Goal: Copy the following records exactly as they appear.
........
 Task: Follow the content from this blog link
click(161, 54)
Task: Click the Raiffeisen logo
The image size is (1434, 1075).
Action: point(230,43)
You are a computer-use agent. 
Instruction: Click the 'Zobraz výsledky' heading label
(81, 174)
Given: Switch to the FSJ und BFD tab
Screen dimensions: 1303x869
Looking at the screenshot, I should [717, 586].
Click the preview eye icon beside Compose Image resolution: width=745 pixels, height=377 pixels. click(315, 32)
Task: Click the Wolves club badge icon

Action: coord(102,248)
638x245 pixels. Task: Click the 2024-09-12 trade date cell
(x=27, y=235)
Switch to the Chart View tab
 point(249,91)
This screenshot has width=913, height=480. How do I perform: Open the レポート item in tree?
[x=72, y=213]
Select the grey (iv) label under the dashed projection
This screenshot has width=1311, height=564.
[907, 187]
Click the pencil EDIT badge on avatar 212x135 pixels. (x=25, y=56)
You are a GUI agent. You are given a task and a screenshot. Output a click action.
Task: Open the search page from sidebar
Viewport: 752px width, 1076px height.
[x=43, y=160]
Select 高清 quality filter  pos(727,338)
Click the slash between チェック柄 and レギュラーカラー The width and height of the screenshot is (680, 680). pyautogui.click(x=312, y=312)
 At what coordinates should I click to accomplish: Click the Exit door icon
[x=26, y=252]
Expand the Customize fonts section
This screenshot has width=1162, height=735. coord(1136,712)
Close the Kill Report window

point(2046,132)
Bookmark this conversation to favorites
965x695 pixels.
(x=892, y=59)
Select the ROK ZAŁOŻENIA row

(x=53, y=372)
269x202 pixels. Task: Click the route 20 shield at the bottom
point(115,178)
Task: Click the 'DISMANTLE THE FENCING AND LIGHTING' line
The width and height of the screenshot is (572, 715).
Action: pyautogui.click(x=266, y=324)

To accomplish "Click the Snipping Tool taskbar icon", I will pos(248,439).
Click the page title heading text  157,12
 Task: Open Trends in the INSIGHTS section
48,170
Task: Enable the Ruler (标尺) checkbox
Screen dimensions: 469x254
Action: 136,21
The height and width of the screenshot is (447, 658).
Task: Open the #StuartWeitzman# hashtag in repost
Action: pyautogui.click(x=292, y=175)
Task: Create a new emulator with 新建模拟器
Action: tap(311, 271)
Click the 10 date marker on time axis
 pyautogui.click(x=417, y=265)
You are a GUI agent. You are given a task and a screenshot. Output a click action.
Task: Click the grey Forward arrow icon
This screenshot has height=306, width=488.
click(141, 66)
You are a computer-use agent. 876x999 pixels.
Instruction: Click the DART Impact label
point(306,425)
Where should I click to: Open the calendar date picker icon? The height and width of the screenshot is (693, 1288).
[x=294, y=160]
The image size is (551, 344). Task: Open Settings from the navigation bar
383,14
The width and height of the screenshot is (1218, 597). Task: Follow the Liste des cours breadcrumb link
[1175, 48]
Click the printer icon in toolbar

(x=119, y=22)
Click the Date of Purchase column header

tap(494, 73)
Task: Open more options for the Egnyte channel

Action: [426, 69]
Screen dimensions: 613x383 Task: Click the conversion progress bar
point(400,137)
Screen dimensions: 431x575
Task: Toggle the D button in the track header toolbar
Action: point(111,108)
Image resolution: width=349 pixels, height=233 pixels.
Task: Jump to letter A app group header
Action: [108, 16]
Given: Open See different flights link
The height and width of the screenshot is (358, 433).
........
Response to the task:
 Task: Follow the content from this blog link
click(161, 54)
Task: Click the Raiffeisen logo
The image size is (1434, 1075).
Action: point(230,43)
You are a computer-use agent. 
Instruction: Click the 'Zobraz výsledky' heading label
(81, 174)
Given: Switch to the FSJ und BFD tab
Screen dimensions: 1303x869
Looking at the screenshot, I should [717, 586].
Click the preview eye icon beside Compose Image resolution: width=745 pixels, height=377 pixels. click(315, 32)
Task: Click the Wolves club badge icon

Action: coord(102,248)
638x245 pixels. Task: Click the 2024-09-12 trade date cell
(x=27, y=235)
Switch to the Chart View tab
 point(249,91)
This screenshot has width=913, height=480. How do I perform: Open the レポート item in tree?
[x=72, y=213]
Select the grey (iv) label under the dashed projection
This screenshot has width=1311, height=564.
[907, 187]
Click the pencil EDIT badge on avatar 212x135 pixels. (x=25, y=56)
You are a GUI agent. You are given a task and a screenshot. Output a click action.
Task: Open the search page from sidebar
Viewport: 752px width, 1076px height.
[x=43, y=160]
Select 高清 quality filter  pos(727,338)
Click the slash between チェック柄 and レギュラーカラー The width and height of the screenshot is (680, 680). pyautogui.click(x=312, y=312)
 At what coordinates should I click to accomplish: Click the Exit door icon
[x=26, y=252]
Expand the Customize fonts section
This screenshot has width=1162, height=735. coord(1136,712)
Close the Kill Report window

point(2046,132)
Bookmark this conversation to favorites
965x695 pixels.
(x=892, y=59)
Select the ROK ZAŁOŻENIA row

(x=53, y=372)
269x202 pixels. Task: Click the route 20 shield at the bottom
point(115,178)
Task: Click the 'DISMANTLE THE FENCING AND LIGHTING' line
The width and height of the screenshot is (572, 715).
Action: pyautogui.click(x=266, y=324)

To accomplish "Click the Snipping Tool taskbar icon", I will pos(248,439).
Click the page title heading text  157,12
 Task: Open Trends in the INSIGHTS section
48,170
Task: Enable the Ruler (标尺) checkbox
Screen dimensions: 469x254
Action: 136,21
The height and width of the screenshot is (447, 658).
Task: Open the #StuartWeitzman# hashtag in repost
Action: pyautogui.click(x=292, y=175)
Task: Create a new emulator with 新建模拟器
Action: tap(311, 271)
Click the 10 date marker on time axis
 pyautogui.click(x=417, y=265)
You are a GUI agent. You are given a task and a screenshot. Output a click action.
Task: Click the grey Forward arrow icon
This screenshot has height=306, width=488.
click(141, 66)
You are a computer-use agent. 876x999 pixels.
Instruction: Click the DART Impact label
point(306,425)
Where should I click to: Open the calendar date picker icon? The height and width of the screenshot is (693, 1288).
[x=294, y=160]
The image size is (551, 344). Task: Open Settings from the navigation bar
383,14
The width and height of the screenshot is (1218, 597). Task: Follow the Liste des cours breadcrumb link
[1175, 48]
Click the printer icon in toolbar

(x=119, y=22)
Click the Date of Purchase column header

tap(494, 73)
Task: Open more options for the Egnyte channel

Action: [426, 69]
Screen dimensions: 613x383 Task: Click the conversion progress bar
point(400,137)
Screen dimensions: 431x575
Task: Toggle the D button in the track header toolbar
Action: point(111,108)
Image resolution: width=349 pixels, height=233 pixels.
Task: Jump to letter A app group header
Action: [108, 16]
Given: Open See different flights link
The height and width of the screenshot is (358, 433).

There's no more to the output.